The end of Social Promotion?!?!
The Rolling Stones – In Another Land
Audio clip: Adobe Flash Player (version 9 or above) is required to play this audio clip. Download the latest version here. You also need to have JavaScript enabled in your browser.
I follow a number of education bloggers, who are quick to point out the good, the bad, the ugly, the ridiculous, the hilarious, and the downright unjust within education today.
What caught my eye was a reference by Joanne Jacobs to some Denver schools that have changed their promotion policies to reflect student proficiencies rather than students age. Instead of moving up to the next grade level at the end of the year, students will be promoted based on the amount of proficiency they have demonstrated with their learning goals.
For those of us who are math teachers, this rings so true! After all, why is it that Cochran’s math results are abysmal? Well, a big portion of that is the fact that the majority of kids come to Cochran a few grade levels behind in their basic skills in math, and because math is so cumulative a subject, are never able to actually catch up. Put more bluntly, if you’re in 6th grade and can’t multiply, you’re basically dead in the water (although we’ve got potential beginnings of a remedy for this).
At some point, the kids of Los Angeles figure out that they don’t really need to do anything to move on up in the next grade level with their friends, thus transforming school into a social club, rather than the primary setting of gaining knowledge, wisdom, and experience. And it should be a simple fix, with a ten-year long term goal.
More any LAUSD policy makers out there, here’s how you’d do it. Next year, give the kindergarteners a test at the end of the year on kindergarten standards. Those who pass move on, those who don’t get another opportunity to learn it again in kindergarten, whilst learning the value of learning. The following year, do the same thing for kindergarteners and 1st graders. The following year, expand it to 2nd grade, etc… In a decade, you’ve got a system where kids get educated, kids understand content material, and kids value the learning and the balance of both fun and hard work involved in it.
LAUSD used to implement mandatory retention for students at the end of Grade 2. I believe that policy ended at or near the beginning of this decade. Some of middle-schoolers are products of that program. I’ve always felt that policy should expand to include Grade 5 in elementary schools (Grade 6 for those ES’s structured K-6). The rapscallions need to demonstrate some level of proficiency before they enter middle school.

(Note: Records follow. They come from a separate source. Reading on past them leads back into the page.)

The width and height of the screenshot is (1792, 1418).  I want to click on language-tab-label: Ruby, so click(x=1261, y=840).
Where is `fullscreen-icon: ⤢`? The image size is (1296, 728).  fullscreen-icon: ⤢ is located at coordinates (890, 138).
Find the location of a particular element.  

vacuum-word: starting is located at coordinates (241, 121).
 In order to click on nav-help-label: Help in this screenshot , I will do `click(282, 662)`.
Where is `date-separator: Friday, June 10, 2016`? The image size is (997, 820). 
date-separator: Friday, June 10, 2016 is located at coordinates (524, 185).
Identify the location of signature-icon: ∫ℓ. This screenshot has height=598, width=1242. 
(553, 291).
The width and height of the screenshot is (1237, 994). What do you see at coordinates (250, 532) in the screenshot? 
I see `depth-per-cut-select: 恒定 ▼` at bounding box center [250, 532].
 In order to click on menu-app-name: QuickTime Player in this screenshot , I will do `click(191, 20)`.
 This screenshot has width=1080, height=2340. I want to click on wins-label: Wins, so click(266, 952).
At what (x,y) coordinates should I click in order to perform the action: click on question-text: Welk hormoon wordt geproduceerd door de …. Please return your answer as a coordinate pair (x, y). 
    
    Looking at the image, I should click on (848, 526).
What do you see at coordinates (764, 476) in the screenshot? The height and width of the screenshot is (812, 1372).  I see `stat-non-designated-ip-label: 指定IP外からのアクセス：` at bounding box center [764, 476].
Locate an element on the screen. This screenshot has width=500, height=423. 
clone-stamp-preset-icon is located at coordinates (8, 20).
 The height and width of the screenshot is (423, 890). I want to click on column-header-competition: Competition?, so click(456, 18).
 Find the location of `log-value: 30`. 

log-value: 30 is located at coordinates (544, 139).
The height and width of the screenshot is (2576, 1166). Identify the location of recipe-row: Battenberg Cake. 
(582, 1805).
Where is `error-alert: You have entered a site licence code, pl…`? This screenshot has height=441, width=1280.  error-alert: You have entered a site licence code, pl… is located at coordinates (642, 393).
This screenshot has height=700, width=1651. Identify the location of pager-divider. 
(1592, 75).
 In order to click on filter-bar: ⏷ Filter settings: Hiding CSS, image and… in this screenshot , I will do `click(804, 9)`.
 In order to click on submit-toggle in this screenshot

How we integrate those kids into a remedial year of learning is ripe for discussion. Do we create wholly-contained remedial classes to address these children’s areas of deficiency? Or do we include them in regular general ed classes? What shape and form will the curriculum take? Certainly, the current arrangement of satisfactorily completing summer school as a way of promotion is not the answer. A student who is “not getting it” for 180 days during the school year and then “satisfactorily” completes 80 hours of summer school is then ready to enter the next grade level? C’mon! I don’t think so.
……And the beat goes on…..
In Minnesota, where whole families move to promote thier hockey sons, some folks want their boy-children held back, so they will be bigger and better coordinated than teammates when playing grade-level sports. Some were held back academically, which mostly helped the sports careers of those who were. Didn’t make them better readers, tho.
If you two can convince them to do this, LAUSD will need to hire back the RIFfed K-6 teachers and hire a slew more, to boot.
I was told in the beginning – 8 yrs ago – of my teaching career that it is a ‘warehouse’ issue. They don’t have space to hold failing students back.
From my own experience, I believe having those two oversized nonperformers in class motivated us NOT to do likewise.
Ive also seen that in the school I work at, kids aren’t held back especially if they are behavior problems because the school would have to deal with them for an extra year. While I agree that something needs to be done, there is already such a focus on test scores, I wish that we could look beyond a one day test to see if a student has learned something for the school year.
I know. It’s so frustrating. What’s even more frustrating is that those of us who are trying to establish some sort of “student accountability” are automatically labeled as those who are doing so only to relieve the amount of work on ourselves. Nothing could be further from the truth. Student accountability is actually good for students!